(Click-target data)
▬▬▬▬▬▬

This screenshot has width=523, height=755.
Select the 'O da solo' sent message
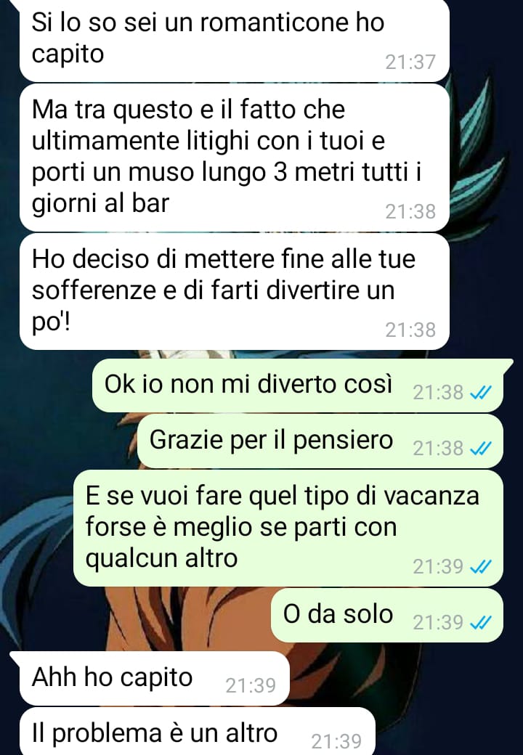click(x=387, y=615)
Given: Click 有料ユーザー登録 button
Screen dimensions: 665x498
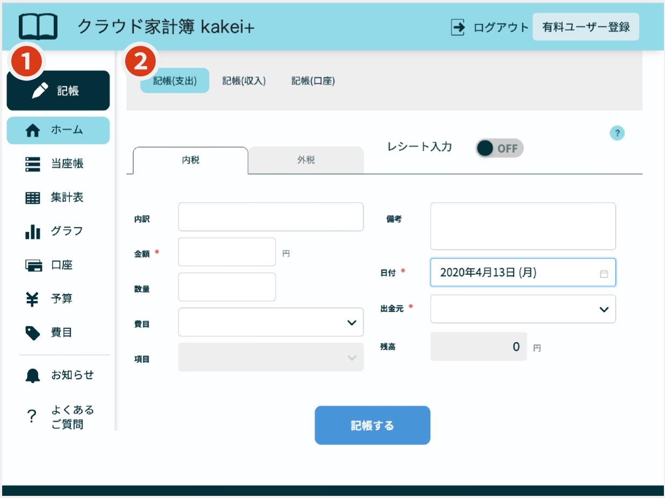Looking at the screenshot, I should point(586,27).
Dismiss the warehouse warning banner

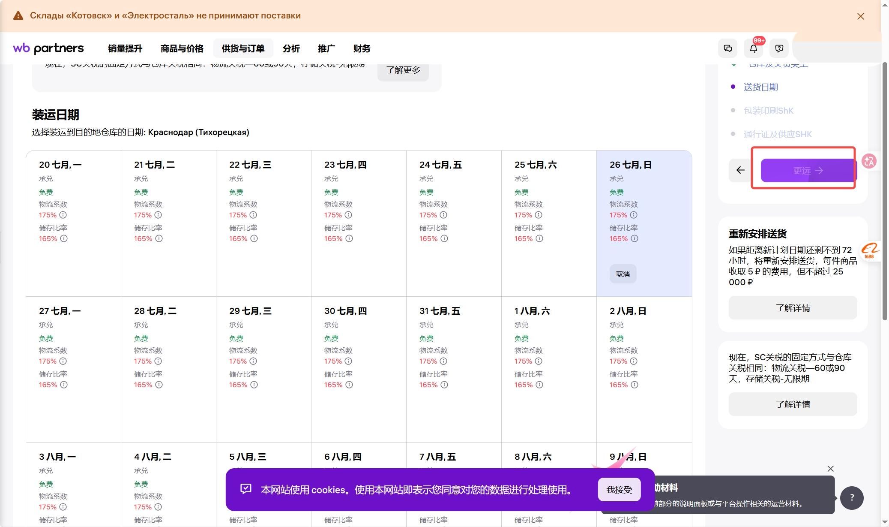[860, 16]
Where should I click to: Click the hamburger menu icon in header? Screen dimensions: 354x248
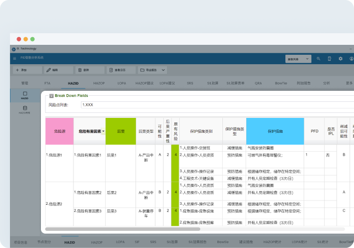pyautogui.click(x=15, y=57)
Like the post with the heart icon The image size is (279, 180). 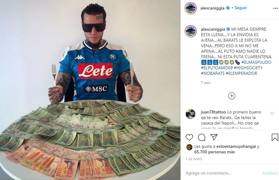click(189, 137)
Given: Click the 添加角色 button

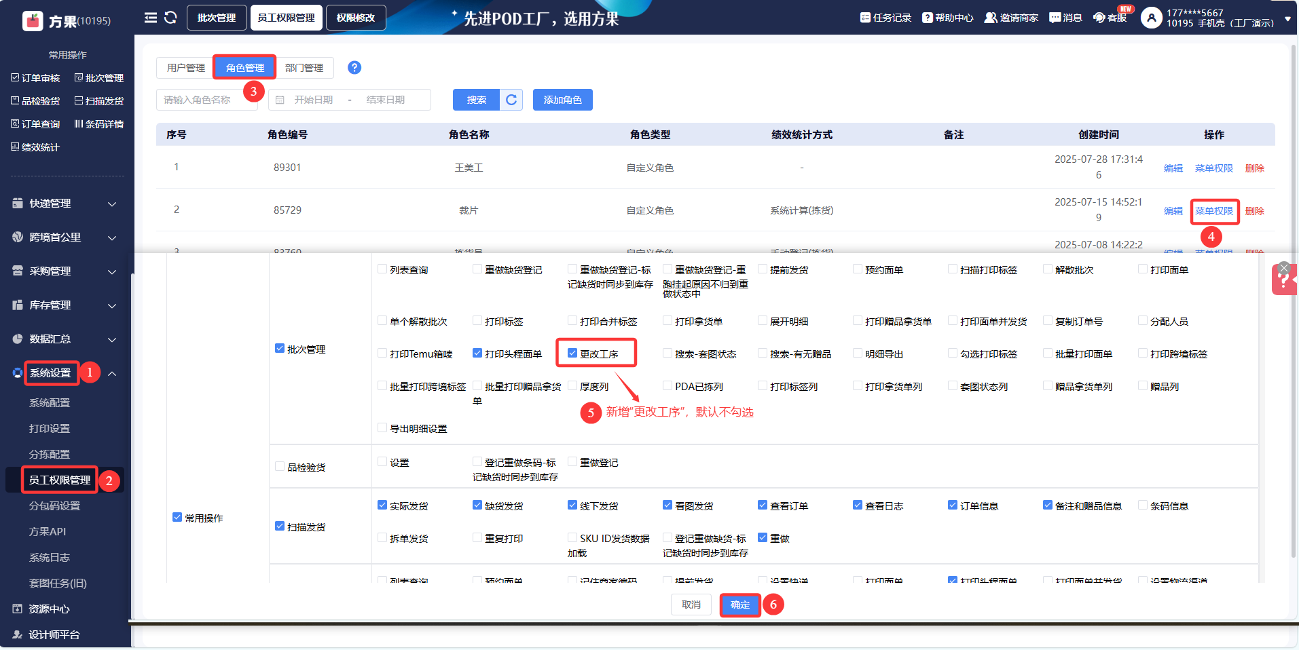Looking at the screenshot, I should [562, 100].
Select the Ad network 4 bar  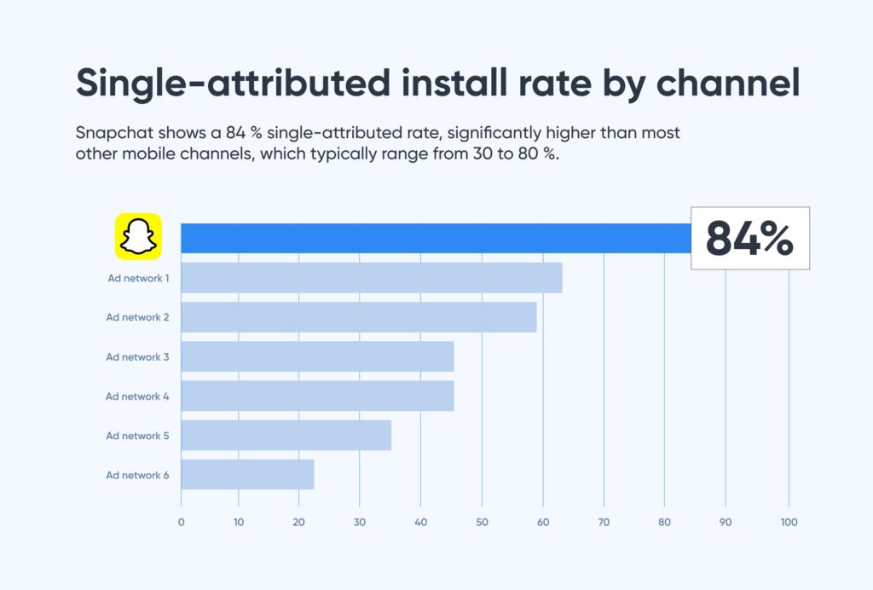(x=317, y=396)
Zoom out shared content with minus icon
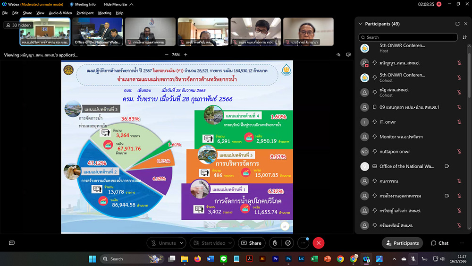Image resolution: width=472 pixels, height=266 pixels. [x=166, y=55]
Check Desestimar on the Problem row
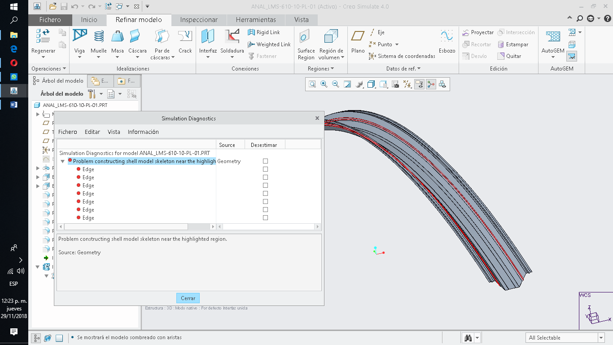Image resolution: width=613 pixels, height=345 pixels. 265,160
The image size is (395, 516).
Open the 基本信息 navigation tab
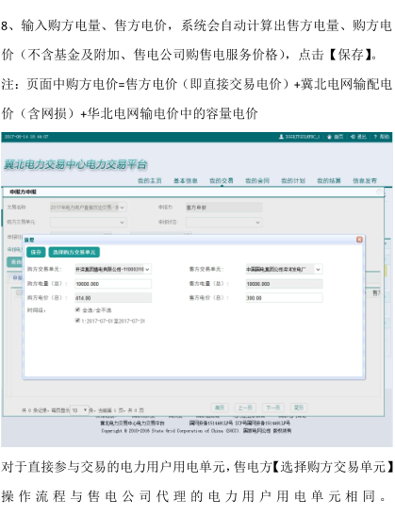pos(186,181)
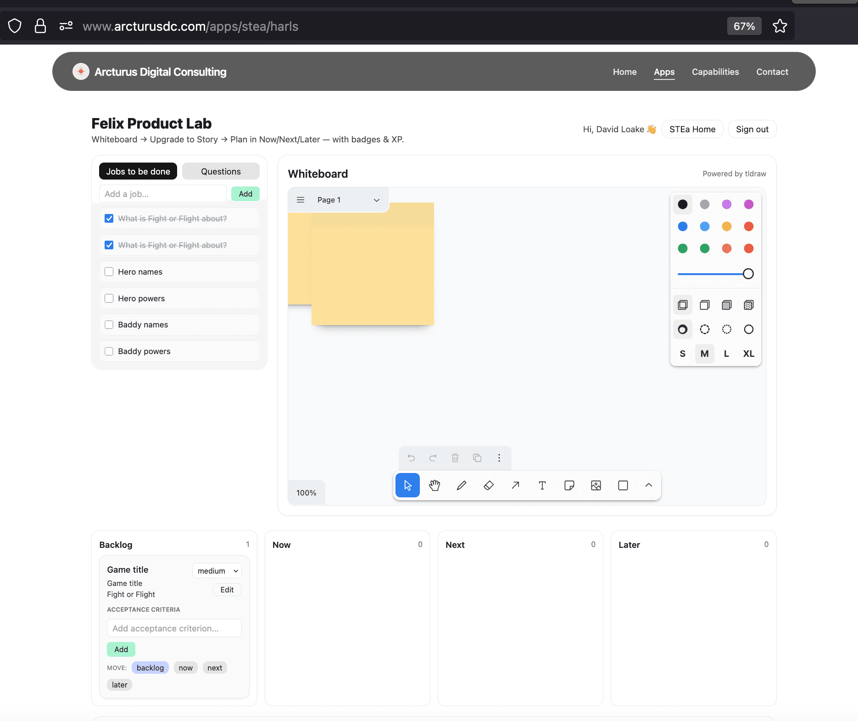Select the image media tool
The width and height of the screenshot is (858, 721).
pyautogui.click(x=596, y=485)
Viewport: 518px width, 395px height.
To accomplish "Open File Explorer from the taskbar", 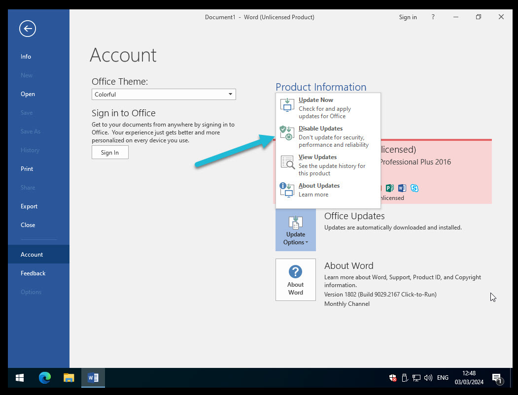I will [x=69, y=378].
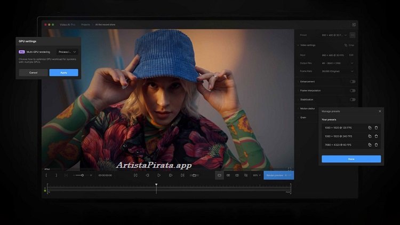The image size is (400, 225).
Task: Enable the Enhancement toggle
Action: click(x=353, y=82)

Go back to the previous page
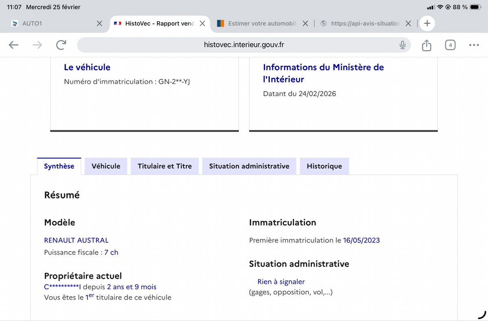(14, 45)
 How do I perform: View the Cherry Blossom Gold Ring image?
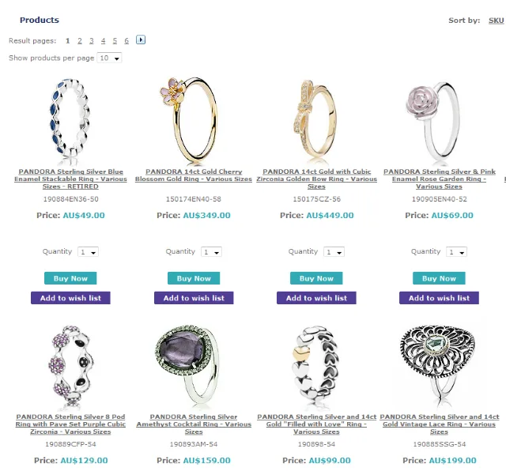pyautogui.click(x=189, y=120)
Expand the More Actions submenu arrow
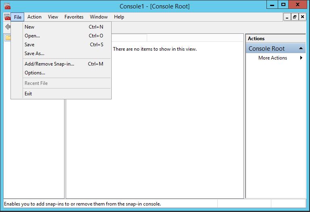Viewport: 310px width, 212px height. click(301, 58)
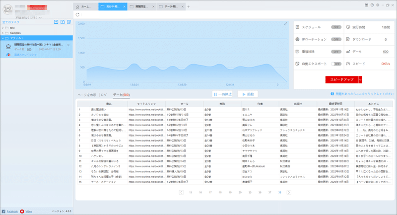
Task: Collapse the デフォルト folder
Action: pos(3,38)
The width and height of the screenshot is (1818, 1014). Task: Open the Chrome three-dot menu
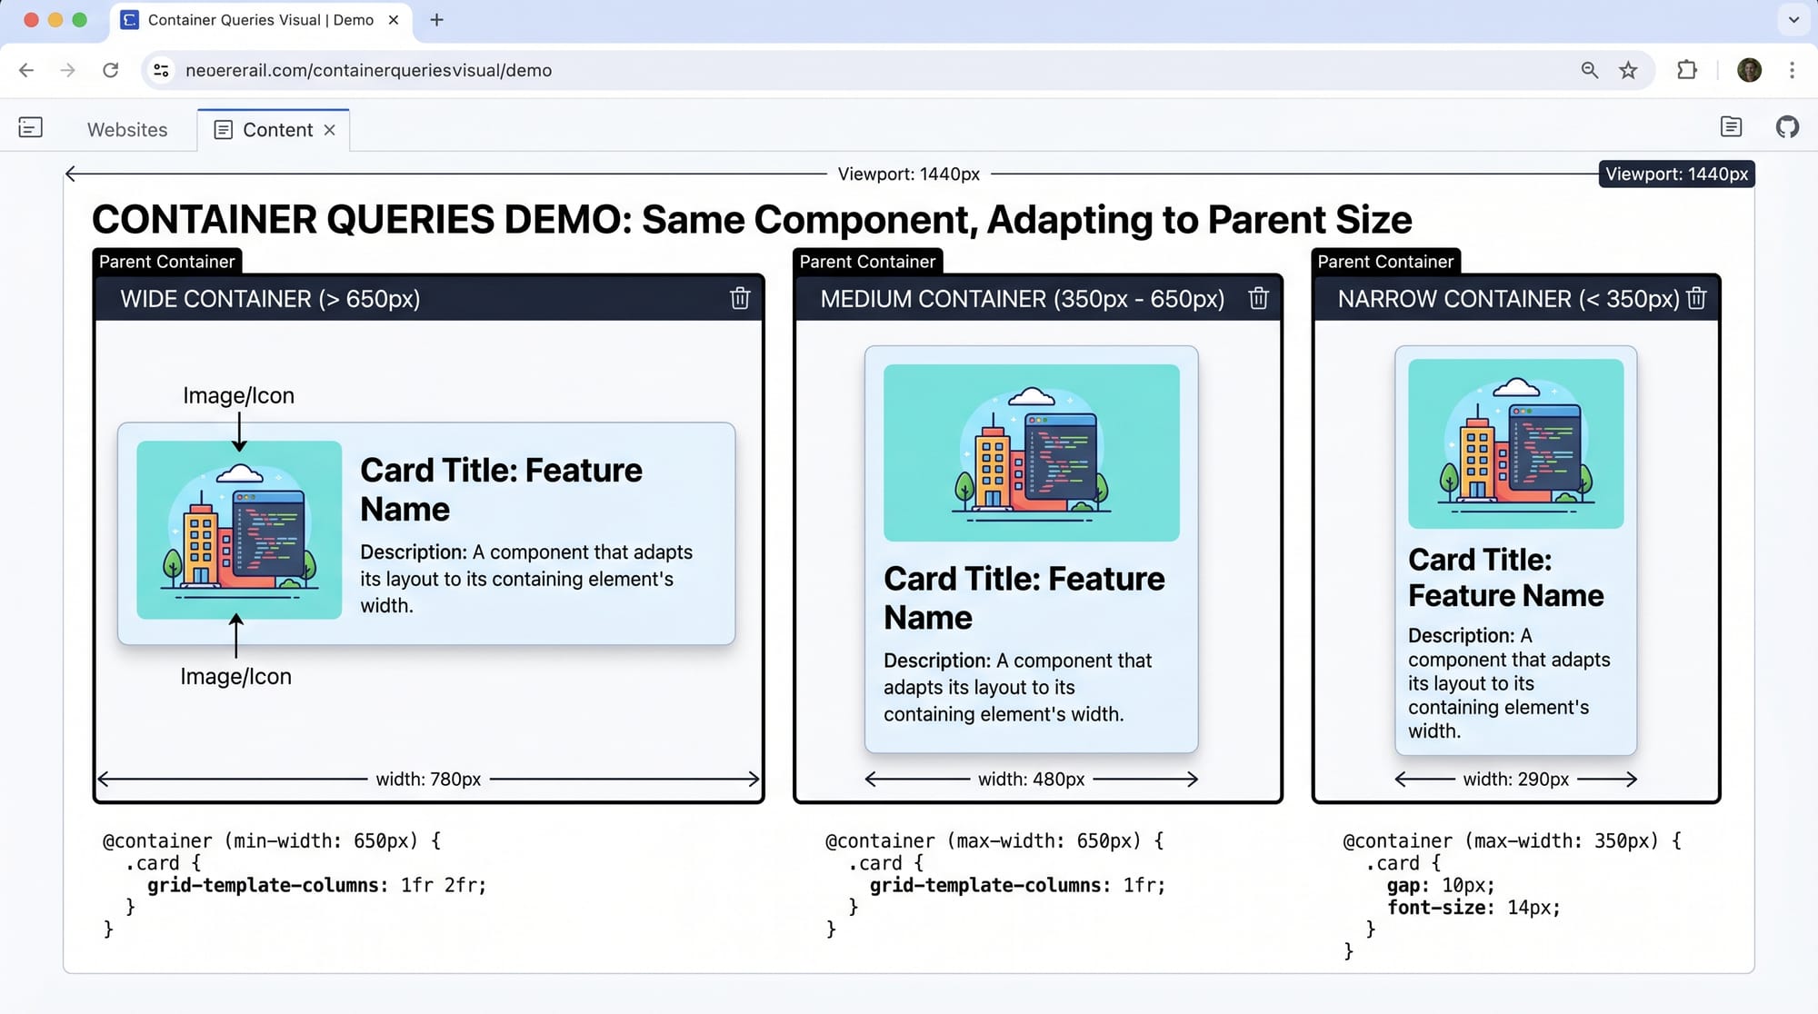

▬▬▬▬▬▬

Aim of the task
From the data above, keep only the lines that contain the word "dimensions".

Result for this exercise
Screen dimensions: 665x498
Where should I click to: Click the hamburger menu icon in header? Screen dimensions: 354x248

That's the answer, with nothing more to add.